On the face of it the solution to the political stand-off in the Ivory Coast is a government of national unity. The elections there have been won, international observers say, by the opposition leader Alassane Ouattara. But the incumbent Laurent Gbagbo has refused to stand down. Both men have had themselves sworn in as president.

The initial response from outsiders was forthright. African neighbours called on Gbagbo to stand down. So did the international community. There as been mediation by the African Union and moves for sanctions from the United Nations. There was even talk of military intervention, though that has now faded.

It is a disconcertingly familiar tale. In Kenya in 2007 and in Zimbabwe in 2008 Presidents Kibaki and Mugabe lost elections but clung to power. Each time the AU failed to uphold its own policies on leaders who fail to relinquish power. And the international community, after huffing and puffing, suggested a power-sharing government which allowed a discredited president to cling to power.

It is a short-term solution to instability and violence. In Ivory Coast 200 people have been killed or have disappeared and there are reports of mass graves. In Kenya 1,000 people died and 300,000 were driven from their homes. There was widespread violence after Zimbabwe’s 2008 sham election.  Both Kenya and Zimbabwe calmed after unity governments were formed. Yet in both countries the real political problems have remained unresolved. Ruling groups have refused to co-operate with domestic or international inquiries into the election violence. They have blocked prosecutions. In both corruption has continued with merely a more democratic distribution of the spoils.

But almost nothing has been done to address the causes of the widescale violence. On land reform, constitutional change, youth unemployment and ethnic tensions progress in Kenya has been painful. In Zimbabwe the ZANU-PF party, which never had any intention of sharing real power, has blocked reform of the military and intelligence services. Instead Mugabe’s military cronies have secured independent funding through control of the Chiadzwa diamond fields. There is stonewalling on security services reform in Kenya too.

There is a similar papering over the cracks about the unity government in Afghanistan under President Hamid Karzai. There Western officials worry that corruption in the Karzai regime is an obstacle to stable self-government. But they have to pretend otherwise publicly because progress towards a drawdown of US and UK forces is the top priority.

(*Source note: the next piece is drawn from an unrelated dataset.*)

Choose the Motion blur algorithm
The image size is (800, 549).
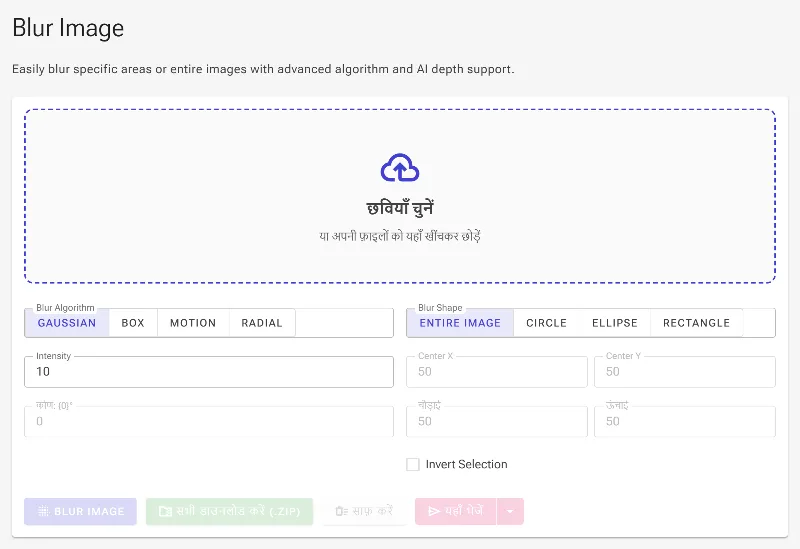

In Africa unity government has had some small successes. Control of Zimbabwe’s finance ministry by the Movement for Democratic Change has banished hyperinflation and cut out a big source of ZANU-PF patronage.  In Kenya the return of stability has seen a growing independence among judges and the return of some confidence among Kenya’s business class and outside investors, though economic growth is still not back at pre-violence levels.

But in Zimbabwe human rights abuses against political activists are on the increase again. No mechanisms have been put in place to guarantee that the country will not be plagued by violence in the next round of elections, which could happen this year. The main activity of Kenya’s political class is jockeying for position before elections in 2012.

Unity governments may bring immediate peace but they produce political deadlock. Voters become despondent and feel that real change will never come. In Ivory Coast that could even produce the eventual secession of the northern half of the country, splitting the world’s leading cocoa producer in half. It is not a prospect to be welcomed for that nation, for Africa, or for the rest of the world.